To that end, today our guest is Matt Webb, a virtuoso tinkerer and creative whose experiments with interaction design and technology have led to such apps as the Galaxy Compass (an app that features an arrow pointing to the center of the universe) and Poem/1, a hardware clock that offers a rhyming poem devised by AI. He’s also a regular essayist on his blog Interconnected.

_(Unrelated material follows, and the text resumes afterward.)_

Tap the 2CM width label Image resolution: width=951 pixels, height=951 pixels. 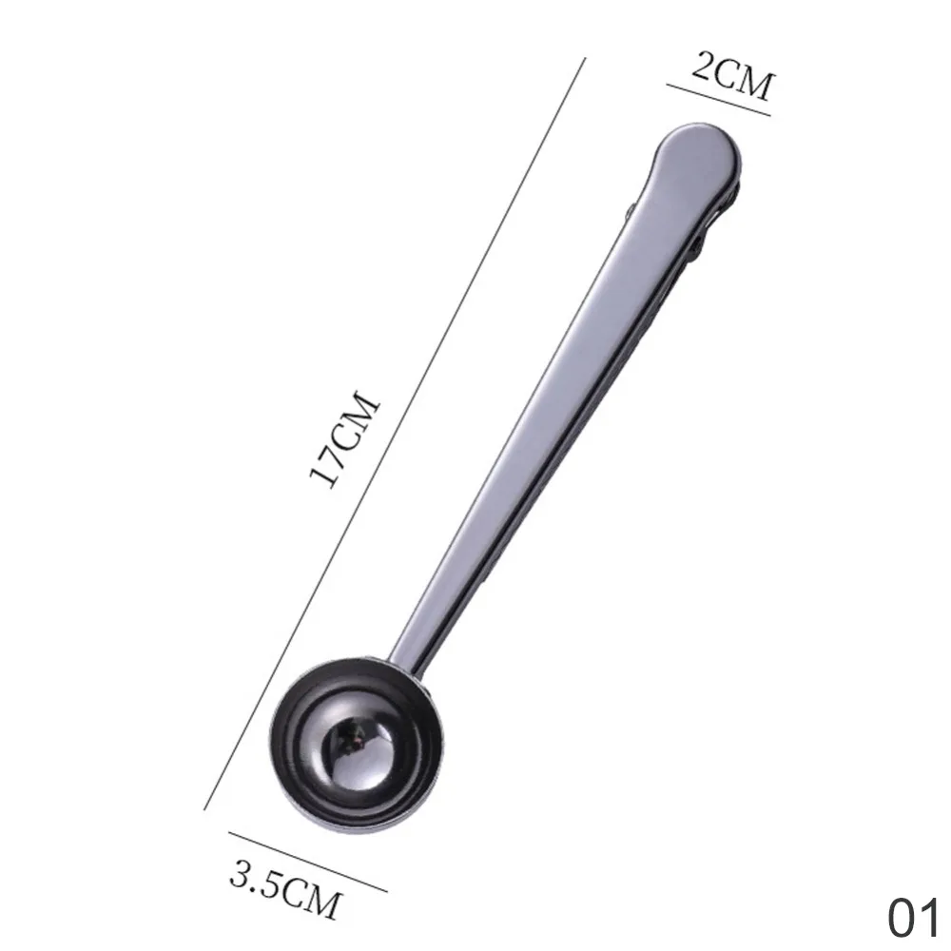coord(732,74)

We latched onto Matt’s recent essay about a vibe shift that’s underway in the tech world from the utopian model of progress presented in Star Trek to the absurd whimsy of Douglas Adams and The Hitchhiker’s Guide to the Galaxy. Along the way, we also discuss Neal Stephenson, the genre known as “design fiction,” Stafford Beer and management cybernetics, the 90s sci-fi show Wild Palms, and how artificial intelligence is adding depth to the already multitalented.